--- START ---
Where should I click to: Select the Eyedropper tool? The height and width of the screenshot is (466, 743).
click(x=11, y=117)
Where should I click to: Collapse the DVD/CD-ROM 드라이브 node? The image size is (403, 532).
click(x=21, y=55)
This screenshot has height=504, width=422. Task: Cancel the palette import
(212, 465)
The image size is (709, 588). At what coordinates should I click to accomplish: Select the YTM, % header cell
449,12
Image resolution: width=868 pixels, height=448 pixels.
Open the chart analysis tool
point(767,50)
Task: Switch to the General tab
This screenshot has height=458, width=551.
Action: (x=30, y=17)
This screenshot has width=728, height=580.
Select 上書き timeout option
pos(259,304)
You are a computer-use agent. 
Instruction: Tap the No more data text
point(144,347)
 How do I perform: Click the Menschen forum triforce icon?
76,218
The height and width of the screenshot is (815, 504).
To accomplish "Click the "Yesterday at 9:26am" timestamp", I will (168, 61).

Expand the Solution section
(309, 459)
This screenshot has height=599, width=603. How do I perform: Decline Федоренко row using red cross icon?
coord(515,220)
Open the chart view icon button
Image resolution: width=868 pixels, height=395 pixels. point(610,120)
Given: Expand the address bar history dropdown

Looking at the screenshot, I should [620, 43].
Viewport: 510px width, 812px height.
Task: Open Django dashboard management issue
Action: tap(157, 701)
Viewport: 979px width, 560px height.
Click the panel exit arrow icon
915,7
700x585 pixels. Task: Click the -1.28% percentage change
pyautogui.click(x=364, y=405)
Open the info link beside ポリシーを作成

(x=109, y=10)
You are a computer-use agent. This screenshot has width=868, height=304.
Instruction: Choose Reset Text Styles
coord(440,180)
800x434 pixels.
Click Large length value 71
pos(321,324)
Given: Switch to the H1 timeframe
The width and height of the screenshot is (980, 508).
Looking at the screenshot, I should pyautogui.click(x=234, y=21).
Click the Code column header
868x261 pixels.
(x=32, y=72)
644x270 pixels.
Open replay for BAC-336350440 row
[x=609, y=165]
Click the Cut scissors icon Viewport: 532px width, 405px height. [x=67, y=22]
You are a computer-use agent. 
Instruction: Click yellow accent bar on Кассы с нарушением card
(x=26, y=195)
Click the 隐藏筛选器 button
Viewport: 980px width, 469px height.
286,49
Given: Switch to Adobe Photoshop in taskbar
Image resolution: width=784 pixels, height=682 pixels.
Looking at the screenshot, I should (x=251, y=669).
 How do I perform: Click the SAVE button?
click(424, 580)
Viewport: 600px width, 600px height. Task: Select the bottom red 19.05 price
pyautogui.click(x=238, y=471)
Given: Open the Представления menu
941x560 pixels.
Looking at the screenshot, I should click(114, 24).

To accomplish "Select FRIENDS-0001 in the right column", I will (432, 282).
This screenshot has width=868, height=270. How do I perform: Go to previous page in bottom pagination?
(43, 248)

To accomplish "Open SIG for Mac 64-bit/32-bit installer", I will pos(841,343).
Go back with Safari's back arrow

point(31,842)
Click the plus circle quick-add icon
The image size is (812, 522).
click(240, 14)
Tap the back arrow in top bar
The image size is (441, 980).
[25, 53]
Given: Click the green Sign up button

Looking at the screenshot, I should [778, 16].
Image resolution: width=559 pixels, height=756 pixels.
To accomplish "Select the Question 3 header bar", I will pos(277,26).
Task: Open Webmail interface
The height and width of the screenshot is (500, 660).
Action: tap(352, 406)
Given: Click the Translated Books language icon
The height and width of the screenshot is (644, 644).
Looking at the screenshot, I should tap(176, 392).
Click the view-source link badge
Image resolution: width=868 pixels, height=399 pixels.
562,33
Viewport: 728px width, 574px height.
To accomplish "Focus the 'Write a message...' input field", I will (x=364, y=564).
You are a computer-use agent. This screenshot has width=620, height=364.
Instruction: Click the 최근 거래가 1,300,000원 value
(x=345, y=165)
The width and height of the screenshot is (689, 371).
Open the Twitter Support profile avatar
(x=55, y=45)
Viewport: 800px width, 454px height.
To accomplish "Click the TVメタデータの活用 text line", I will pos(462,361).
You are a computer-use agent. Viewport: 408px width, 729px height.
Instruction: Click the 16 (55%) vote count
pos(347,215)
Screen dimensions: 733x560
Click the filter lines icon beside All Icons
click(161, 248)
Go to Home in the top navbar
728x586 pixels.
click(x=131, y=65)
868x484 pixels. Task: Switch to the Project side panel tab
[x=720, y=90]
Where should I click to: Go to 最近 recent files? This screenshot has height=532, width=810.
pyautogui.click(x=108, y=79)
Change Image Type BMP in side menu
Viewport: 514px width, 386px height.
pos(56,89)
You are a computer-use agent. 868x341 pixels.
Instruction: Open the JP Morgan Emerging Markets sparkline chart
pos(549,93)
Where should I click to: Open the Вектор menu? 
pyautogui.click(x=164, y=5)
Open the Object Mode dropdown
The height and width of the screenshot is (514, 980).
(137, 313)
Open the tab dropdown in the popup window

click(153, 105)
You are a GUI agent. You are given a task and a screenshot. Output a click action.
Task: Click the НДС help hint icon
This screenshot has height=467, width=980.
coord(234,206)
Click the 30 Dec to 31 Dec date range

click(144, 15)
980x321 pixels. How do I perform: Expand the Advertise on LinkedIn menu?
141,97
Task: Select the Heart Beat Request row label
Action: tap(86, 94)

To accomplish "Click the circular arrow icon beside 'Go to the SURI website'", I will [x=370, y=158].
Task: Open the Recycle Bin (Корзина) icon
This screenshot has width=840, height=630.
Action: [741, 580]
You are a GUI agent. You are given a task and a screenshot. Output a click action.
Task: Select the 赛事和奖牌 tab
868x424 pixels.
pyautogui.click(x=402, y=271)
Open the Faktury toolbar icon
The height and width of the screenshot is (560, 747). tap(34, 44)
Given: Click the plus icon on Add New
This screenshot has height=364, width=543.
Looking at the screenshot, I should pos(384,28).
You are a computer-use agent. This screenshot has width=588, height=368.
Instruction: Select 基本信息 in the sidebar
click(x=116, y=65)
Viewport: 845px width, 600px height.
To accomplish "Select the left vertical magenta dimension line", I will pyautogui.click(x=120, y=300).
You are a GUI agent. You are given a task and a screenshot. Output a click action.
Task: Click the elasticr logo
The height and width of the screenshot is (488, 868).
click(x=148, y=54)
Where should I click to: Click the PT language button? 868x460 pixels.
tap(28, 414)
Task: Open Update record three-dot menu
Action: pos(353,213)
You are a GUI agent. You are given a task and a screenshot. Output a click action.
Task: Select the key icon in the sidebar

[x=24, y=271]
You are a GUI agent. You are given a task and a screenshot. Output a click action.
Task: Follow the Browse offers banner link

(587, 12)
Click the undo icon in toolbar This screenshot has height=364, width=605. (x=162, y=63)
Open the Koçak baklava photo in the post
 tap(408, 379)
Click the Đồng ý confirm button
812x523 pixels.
--- END ---
#### [INSTRUCTIONS FOR THE TASK]
Give the exact lines, and only those, from the line containing "Click the panel exit arrow icon" through the line containing "Click the Cut" in the entries above.

#### [TASK RESULT]
Click the panel exit arrow icon
915,7
700x585 pixels. Task: Click the -1.28% percentage change
pyautogui.click(x=364, y=405)
Open the info link beside ポリシーを作成

(x=109, y=10)
You are a computer-use agent. This screenshot has width=868, height=304.
Instruction: Choose Reset Text Styles
coord(440,180)
800x434 pixels.
Click Large length value 71
pos(321,324)
Given: Switch to the H1 timeframe
The width and height of the screenshot is (980, 508).
Looking at the screenshot, I should pyautogui.click(x=234, y=21).
Click the Code column header
868x261 pixels.
(x=32, y=72)
644x270 pixels.
Open replay for BAC-336350440 row
[x=609, y=165]
Click the Cut scissors icon Viewport: 532px width, 405px height. [x=67, y=22]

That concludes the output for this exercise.